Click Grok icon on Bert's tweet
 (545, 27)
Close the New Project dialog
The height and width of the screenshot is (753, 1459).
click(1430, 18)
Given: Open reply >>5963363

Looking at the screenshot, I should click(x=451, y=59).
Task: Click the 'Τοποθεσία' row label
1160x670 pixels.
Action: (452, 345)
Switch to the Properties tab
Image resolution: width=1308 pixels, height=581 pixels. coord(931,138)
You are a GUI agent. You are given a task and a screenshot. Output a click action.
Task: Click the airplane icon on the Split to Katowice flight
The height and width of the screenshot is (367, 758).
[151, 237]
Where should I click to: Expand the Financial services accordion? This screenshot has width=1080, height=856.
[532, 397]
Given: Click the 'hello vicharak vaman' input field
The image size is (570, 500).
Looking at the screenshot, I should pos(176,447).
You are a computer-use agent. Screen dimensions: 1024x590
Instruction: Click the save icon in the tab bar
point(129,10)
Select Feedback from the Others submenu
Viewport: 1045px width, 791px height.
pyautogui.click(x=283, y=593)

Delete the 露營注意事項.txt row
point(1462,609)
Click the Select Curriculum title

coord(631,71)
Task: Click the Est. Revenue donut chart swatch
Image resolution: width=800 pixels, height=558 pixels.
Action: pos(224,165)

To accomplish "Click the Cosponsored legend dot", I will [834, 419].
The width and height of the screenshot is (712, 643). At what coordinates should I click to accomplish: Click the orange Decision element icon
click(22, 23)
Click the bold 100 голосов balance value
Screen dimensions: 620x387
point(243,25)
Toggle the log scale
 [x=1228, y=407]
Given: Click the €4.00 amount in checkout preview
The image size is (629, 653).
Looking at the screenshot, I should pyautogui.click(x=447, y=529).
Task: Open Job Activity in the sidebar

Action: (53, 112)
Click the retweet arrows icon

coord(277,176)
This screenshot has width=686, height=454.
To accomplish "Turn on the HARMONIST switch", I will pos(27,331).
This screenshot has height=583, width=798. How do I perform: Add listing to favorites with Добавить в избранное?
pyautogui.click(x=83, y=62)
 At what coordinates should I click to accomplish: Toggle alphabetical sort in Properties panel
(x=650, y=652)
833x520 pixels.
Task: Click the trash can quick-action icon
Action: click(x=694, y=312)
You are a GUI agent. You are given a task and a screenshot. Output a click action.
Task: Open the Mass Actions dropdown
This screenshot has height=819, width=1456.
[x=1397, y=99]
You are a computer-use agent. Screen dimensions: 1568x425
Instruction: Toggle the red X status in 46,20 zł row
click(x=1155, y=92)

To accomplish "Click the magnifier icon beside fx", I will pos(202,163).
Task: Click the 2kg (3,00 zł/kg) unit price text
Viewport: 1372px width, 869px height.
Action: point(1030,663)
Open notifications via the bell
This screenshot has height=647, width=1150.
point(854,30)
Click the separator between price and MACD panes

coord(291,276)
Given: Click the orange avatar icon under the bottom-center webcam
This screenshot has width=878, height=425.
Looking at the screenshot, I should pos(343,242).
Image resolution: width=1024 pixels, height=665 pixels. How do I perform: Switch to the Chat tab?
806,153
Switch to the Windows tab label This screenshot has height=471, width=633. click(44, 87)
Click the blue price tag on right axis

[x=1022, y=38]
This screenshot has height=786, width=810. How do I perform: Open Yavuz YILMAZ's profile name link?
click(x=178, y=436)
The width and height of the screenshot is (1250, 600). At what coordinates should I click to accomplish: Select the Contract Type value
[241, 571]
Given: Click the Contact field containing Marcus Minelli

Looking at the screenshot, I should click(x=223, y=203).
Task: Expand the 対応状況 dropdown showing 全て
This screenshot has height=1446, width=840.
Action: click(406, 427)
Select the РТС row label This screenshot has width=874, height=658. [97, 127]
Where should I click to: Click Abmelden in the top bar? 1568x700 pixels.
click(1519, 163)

====================

REQUIRED ACTION: The records above are to be returned exactly as they appear.

RESPONSE TO THE TASK:
Click Grok icon on Bert's tweet
 (545, 27)
Close the New Project dialog
The height and width of the screenshot is (753, 1459).
click(1430, 18)
Given: Open reply >>5963363

Looking at the screenshot, I should click(x=451, y=59).
Task: Click the 'Τοποθεσία' row label
1160x670 pixels.
Action: (452, 345)
Switch to the Properties tab
Image resolution: width=1308 pixels, height=581 pixels. coord(931,138)
You are a GUI agent. You are given a task and a screenshot. Output a click action.
Task: Click the airplane icon on the Split to Katowice flight
The height and width of the screenshot is (367, 758).
[151, 237]
Where should I click to: Expand the Financial services accordion? This screenshot has width=1080, height=856.
[532, 397]
Given: Click the 'hello vicharak vaman' input field
The image size is (570, 500).
Looking at the screenshot, I should pos(176,447).
You are a computer-use agent. Screen dimensions: 1024x590
Instruction: Click the save icon in the tab bar
point(129,10)
Select Feedback from the Others submenu
Viewport: 1045px width, 791px height.
pyautogui.click(x=283, y=593)

Delete the 露營注意事項.txt row
point(1462,609)
Click the Select Curriculum title

coord(631,71)
Task: Click the Est. Revenue donut chart swatch
Image resolution: width=800 pixels, height=558 pixels.
Action: pos(224,165)

To accomplish "Click the Cosponsored legend dot", I will [834, 419].
The width and height of the screenshot is (712, 643). At what coordinates should I click to accomplish: Click the orange Decision element icon
click(22, 23)
Click the bold 100 голосов balance value
Screen dimensions: 620x387
point(243,25)
Toggle the log scale
 [x=1228, y=407]
Given: Click the €4.00 amount in checkout preview
The image size is (629, 653).
Looking at the screenshot, I should pyautogui.click(x=447, y=529).
Task: Open Job Activity in the sidebar

Action: (53, 112)
Click the retweet arrows icon

coord(277,176)
This screenshot has width=686, height=454.
To accomplish "Turn on the HARMONIST switch", I will pos(27,331).
This screenshot has height=583, width=798. How do I perform: Add listing to favorites with Добавить в избранное?
pyautogui.click(x=83, y=62)
 At what coordinates should I click to accomplish: Toggle alphabetical sort in Properties panel
(x=650, y=652)
833x520 pixels.
Task: Click the trash can quick-action icon
Action: click(x=694, y=312)
You are a GUI agent. You are given a task and a screenshot. Output a click action.
Task: Open the Mass Actions dropdown
This screenshot has height=819, width=1456.
[x=1397, y=99]
You are a computer-use agent. Screen dimensions: 1568x425
Instruction: Toggle the red X status in 46,20 zł row
click(x=1155, y=92)

To accomplish "Click the magnifier icon beside fx", I will pos(202,163).
Task: Click the 2kg (3,00 zł/kg) unit price text
Viewport: 1372px width, 869px height.
Action: point(1030,663)
Open notifications via the bell
This screenshot has height=647, width=1150.
point(854,30)
Click the separator between price and MACD panes

coord(291,276)
Given: Click the orange avatar icon under the bottom-center webcam
This screenshot has width=878, height=425.
Looking at the screenshot, I should pos(343,242).
Image resolution: width=1024 pixels, height=665 pixels. How do I perform: Switch to the Chat tab?
806,153
Switch to the Windows tab label This screenshot has height=471, width=633. click(44, 87)
Click the blue price tag on right axis

[x=1022, y=38]
This screenshot has height=786, width=810. How do I perform: Open Yavuz YILMAZ's profile name link?
click(x=178, y=436)
The width and height of the screenshot is (1250, 600). At what coordinates should I click to accomplish: Select the Contract Type value
[241, 571]
Given: Click the Contact field containing Marcus Minelli

Looking at the screenshot, I should click(x=223, y=203).
Task: Expand the 対応状況 dropdown showing 全て
This screenshot has height=1446, width=840.
Action: click(406, 427)
Select the РТС row label This screenshot has width=874, height=658. [97, 127]
Where should I click to: Click Abmelden in the top bar? 1568x700 pixels.
click(1519, 163)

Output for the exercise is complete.